start The data

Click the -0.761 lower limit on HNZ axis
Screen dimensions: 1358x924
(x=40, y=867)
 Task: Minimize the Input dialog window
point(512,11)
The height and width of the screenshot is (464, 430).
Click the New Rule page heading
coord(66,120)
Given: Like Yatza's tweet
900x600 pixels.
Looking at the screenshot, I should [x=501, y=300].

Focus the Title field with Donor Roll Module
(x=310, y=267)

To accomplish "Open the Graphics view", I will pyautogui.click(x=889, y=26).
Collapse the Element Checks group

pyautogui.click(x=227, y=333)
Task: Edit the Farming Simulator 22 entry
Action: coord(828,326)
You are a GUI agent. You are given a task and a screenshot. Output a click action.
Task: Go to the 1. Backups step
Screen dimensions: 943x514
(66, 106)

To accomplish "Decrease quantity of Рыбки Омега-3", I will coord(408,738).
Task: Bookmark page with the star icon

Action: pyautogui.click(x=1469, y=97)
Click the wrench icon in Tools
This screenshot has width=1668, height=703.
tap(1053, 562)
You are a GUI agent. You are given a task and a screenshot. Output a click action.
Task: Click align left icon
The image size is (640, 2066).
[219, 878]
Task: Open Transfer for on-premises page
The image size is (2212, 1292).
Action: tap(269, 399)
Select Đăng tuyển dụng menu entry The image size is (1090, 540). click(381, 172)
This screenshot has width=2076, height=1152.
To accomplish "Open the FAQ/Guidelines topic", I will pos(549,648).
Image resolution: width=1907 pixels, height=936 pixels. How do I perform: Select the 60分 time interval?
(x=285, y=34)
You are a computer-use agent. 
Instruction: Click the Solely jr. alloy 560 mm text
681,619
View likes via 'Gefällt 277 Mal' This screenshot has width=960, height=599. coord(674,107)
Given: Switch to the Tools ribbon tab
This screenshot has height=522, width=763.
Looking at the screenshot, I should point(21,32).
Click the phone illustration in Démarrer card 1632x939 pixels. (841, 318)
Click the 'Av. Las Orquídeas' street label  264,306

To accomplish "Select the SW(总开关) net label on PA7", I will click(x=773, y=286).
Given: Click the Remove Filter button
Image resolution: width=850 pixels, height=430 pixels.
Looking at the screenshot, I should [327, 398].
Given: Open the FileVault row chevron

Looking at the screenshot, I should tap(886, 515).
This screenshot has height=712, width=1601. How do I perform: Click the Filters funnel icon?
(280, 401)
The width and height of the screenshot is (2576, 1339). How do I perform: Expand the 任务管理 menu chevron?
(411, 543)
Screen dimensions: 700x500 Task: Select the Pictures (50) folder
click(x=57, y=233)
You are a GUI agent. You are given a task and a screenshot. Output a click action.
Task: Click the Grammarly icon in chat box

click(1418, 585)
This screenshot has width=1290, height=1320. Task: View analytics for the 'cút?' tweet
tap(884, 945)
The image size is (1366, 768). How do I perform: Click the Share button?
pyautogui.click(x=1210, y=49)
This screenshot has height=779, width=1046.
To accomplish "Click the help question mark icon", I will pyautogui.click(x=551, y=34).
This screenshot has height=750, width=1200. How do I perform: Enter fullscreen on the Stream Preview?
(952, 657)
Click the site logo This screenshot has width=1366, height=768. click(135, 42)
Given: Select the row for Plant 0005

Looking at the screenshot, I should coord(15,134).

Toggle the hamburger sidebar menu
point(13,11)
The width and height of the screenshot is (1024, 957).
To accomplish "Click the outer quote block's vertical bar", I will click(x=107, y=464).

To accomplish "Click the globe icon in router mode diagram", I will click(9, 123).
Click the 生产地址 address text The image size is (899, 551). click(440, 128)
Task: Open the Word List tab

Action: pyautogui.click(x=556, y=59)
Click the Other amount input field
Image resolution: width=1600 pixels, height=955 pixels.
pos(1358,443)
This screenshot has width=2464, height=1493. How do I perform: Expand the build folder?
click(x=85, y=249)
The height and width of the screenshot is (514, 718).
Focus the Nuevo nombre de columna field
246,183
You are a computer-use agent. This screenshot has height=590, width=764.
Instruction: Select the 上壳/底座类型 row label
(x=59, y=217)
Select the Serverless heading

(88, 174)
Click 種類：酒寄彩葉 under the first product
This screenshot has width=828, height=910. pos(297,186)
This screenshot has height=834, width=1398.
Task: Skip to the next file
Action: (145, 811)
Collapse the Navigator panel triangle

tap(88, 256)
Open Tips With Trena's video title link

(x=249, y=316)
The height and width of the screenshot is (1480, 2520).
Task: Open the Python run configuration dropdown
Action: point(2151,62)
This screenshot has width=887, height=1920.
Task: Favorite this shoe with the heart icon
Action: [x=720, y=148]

end The data

- Problem to solve: Swap "Instruction" for "Directive" throughout the material above. Leave everything else as it is.

- Finished exercise:
Click the -0.761 lower limit on HNZ axis
Screen dimensions: 1358x924
(x=40, y=867)
 Task: Minimize the Input dialog window
point(512,11)
The height and width of the screenshot is (464, 430).
Click the New Rule page heading
coord(66,120)
Given: Like Yatza's tweet
900x600 pixels.
Looking at the screenshot, I should [x=501, y=300].

Focus the Title field with Donor Roll Module
(x=310, y=267)

To accomplish "Open the Graphics view", I will pyautogui.click(x=889, y=26).
Collapse the Element Checks group

pyautogui.click(x=227, y=333)
Task: Edit the Farming Simulator 22 entry
Action: coord(828,326)
You are a GUI agent. You are given a task and a screenshot. Output a click action.
Task: Go to the 1. Backups step
Screen dimensions: 943x514
(66, 106)

To accomplish "Decrease quantity of Рыбки Омега-3", I will coord(408,738).
Task: Bookmark page with the star icon

Action: pyautogui.click(x=1469, y=97)
Click the wrench icon in Tools
This screenshot has width=1668, height=703.
tap(1053, 562)
You are a GUI agent. You are given a task and a screenshot. Output a click action.
Task: Click align left icon
The image size is (640, 2066).
[219, 878]
Task: Open Transfer for on-premises page
The image size is (2212, 1292).
Action: tap(269, 399)
Select Đăng tuyển dụng menu entry The image size is (1090, 540). click(381, 172)
This screenshot has width=2076, height=1152.
To accomplish "Open the FAQ/Guidelines topic", I will pos(549,648).
Image resolution: width=1907 pixels, height=936 pixels. How do I perform: Select the 60分 time interval?
(x=285, y=34)
You are a computer-use agent. 
Directive: Click the Solely jr. alloy 560 mm text
681,619
View likes via 'Gefällt 277 Mal' This screenshot has width=960, height=599. coord(674,107)
Given: Switch to the Tools ribbon tab
This screenshot has height=522, width=763.
Looking at the screenshot, I should point(21,32).
Click the phone illustration in Démarrer card 1632x939 pixels. (841, 318)
Click the 'Av. Las Orquídeas' street label  264,306

To accomplish "Select the SW(总开关) net label on PA7", I will click(x=773, y=286).
Given: Click the Remove Filter button
Image resolution: width=850 pixels, height=430 pixels.
Looking at the screenshot, I should [327, 398].
Given: Open the FileVault row chevron

Looking at the screenshot, I should tap(886, 515).
This screenshot has height=712, width=1601. How do I perform: Click the Filters funnel icon?
(280, 401)
The width and height of the screenshot is (2576, 1339). How do I perform: Expand the 任务管理 menu chevron?
(411, 543)
Screen dimensions: 700x500 Task: Select the Pictures (50) folder
click(x=57, y=233)
You are a GUI agent. You are given a task and a screenshot. Output a click action.
Task: Click the Grammarly icon in chat box

click(1418, 585)
This screenshot has width=1290, height=1320. Task: View analytics for the 'cút?' tweet
tap(884, 945)
The image size is (1366, 768). How do I perform: Click the Share button?
pyautogui.click(x=1210, y=49)
This screenshot has height=779, width=1046.
To accomplish "Click the help question mark icon", I will pyautogui.click(x=551, y=34).
This screenshot has height=750, width=1200. How do I perform: Enter fullscreen on the Stream Preview?
(952, 657)
Click the site logo This screenshot has width=1366, height=768. click(135, 42)
Given: Select the row for Plant 0005

Looking at the screenshot, I should coord(15,134).

Toggle the hamburger sidebar menu
point(13,11)
The width and height of the screenshot is (1024, 957).
To accomplish "Click the outer quote block's vertical bar", I will click(x=107, y=464).

To accomplish "Click the globe icon in router mode diagram", I will click(9, 123).
Click the 生产地址 address text The image size is (899, 551). click(440, 128)
Task: Open the Word List tab

Action: pyautogui.click(x=556, y=59)
Click the Other amount input field
Image resolution: width=1600 pixels, height=955 pixels.
pos(1358,443)
This screenshot has width=2464, height=1493. How do I perform: Expand the build folder?
click(x=85, y=249)
The height and width of the screenshot is (514, 718).
Focus the Nuevo nombre de columna field
246,183
You are a computer-use agent. This screenshot has height=590, width=764.
Directive: Select the 上壳/底座类型 row label
(x=59, y=217)
Select the Serverless heading

(88, 174)
Click 種類：酒寄彩葉 under the first product
This screenshot has width=828, height=910. pos(297,186)
This screenshot has height=834, width=1398.
Task: Skip to the next file
Action: (145, 811)
Collapse the Navigator panel triangle

tap(88, 256)
Open Tips With Trena's video title link

(x=249, y=316)
The height and width of the screenshot is (1480, 2520).
Task: Open the Python run configuration dropdown
Action: point(2151,62)
This screenshot has width=887, height=1920.
Task: Favorite this shoe with the heart icon
Action: [x=720, y=148]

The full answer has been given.